EXERCISE TASKS:
1) According to the text about the sailing ship William Badger, what did the Badger carry from New England to New Orleans?
2) Please continue the text about the sailing ship William Badger from its last sentence.

─── TEXT EXTRACT ───

Taking a biographical approach to his subject, Peter Kurtz describes three phases of the life of the William Badger, a sailing ship with a long and exemplary life on the sea: first as a merchant ship carrying raw materials and goods between New England, the US South, and Europe; second as a whaling ship; and finally as a supply ship providing coal and stores for the North Atlantic Blockading Squadron in Beaufort, North Carolina, during the Civil War.
Kurtz begins Bluejackets in the Blubber Room by exploring early American shipbuilding and shipbuilders in the Piscataqua region of Maine and New Hampshire and the kinds of raw materials harvested and used in making the wooden sailing ships of the time. After its construction, the Badger became part of the key economic trade between New England, the US South, and Europe. The ship carried raw materials such as timber from New England to New Orleans and subsequently cotton from New Orleans to Spain and Liverpool, England. Using ship logs, sailors’ accounts, and other primary sources, Kurtz delves into both the people and the economics of this critical “cotton triangle” trade.

─── ENTRIES ───

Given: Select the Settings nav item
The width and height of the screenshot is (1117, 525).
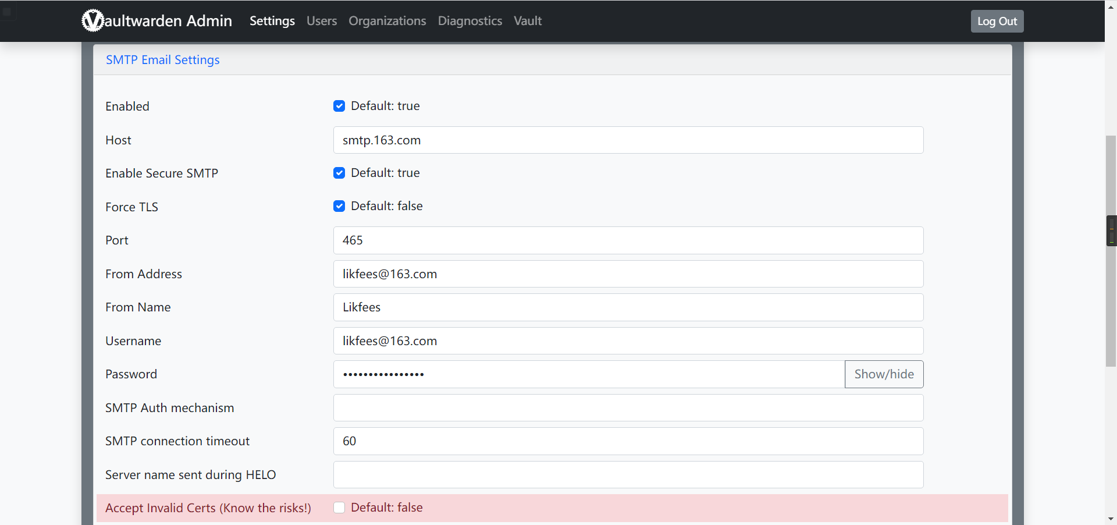Looking at the screenshot, I should point(272,21).
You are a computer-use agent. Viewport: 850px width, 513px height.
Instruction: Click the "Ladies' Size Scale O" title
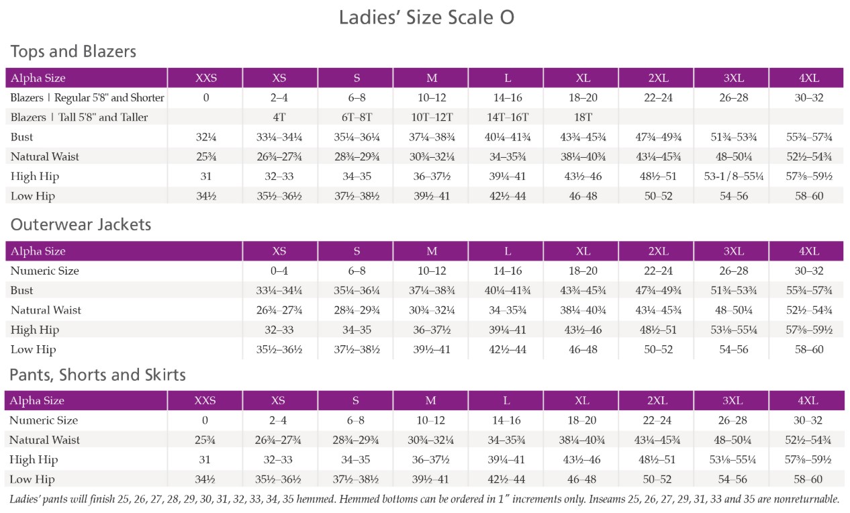pos(426,17)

───

EXERCISE ANSWERS:
1) Timber.

2)
Following service as a merchant ship, the Badger became a whaling ship, carrying its New England–based crew as far as the South Pacific. Kurtz presents a colorful story of life aboard a whaling ship and in the whaling towns ranging from Lynn, Massachusetts, to Cape Leeuwin, Australia. Finally, Kurtz describes the last phase of the Badger’s life as a key player as a supply ship in the Union Navy’s blockade effort. Although not the most dramatic duty a sailor could have, blockade supply nevertheless was critical to the United States’ prosecution of the Civil War and eventual victory. Kurtz examines the decision-making involved in procuring such ships and their crew, notably “refugees” and escaped slaves known as “contrabands.”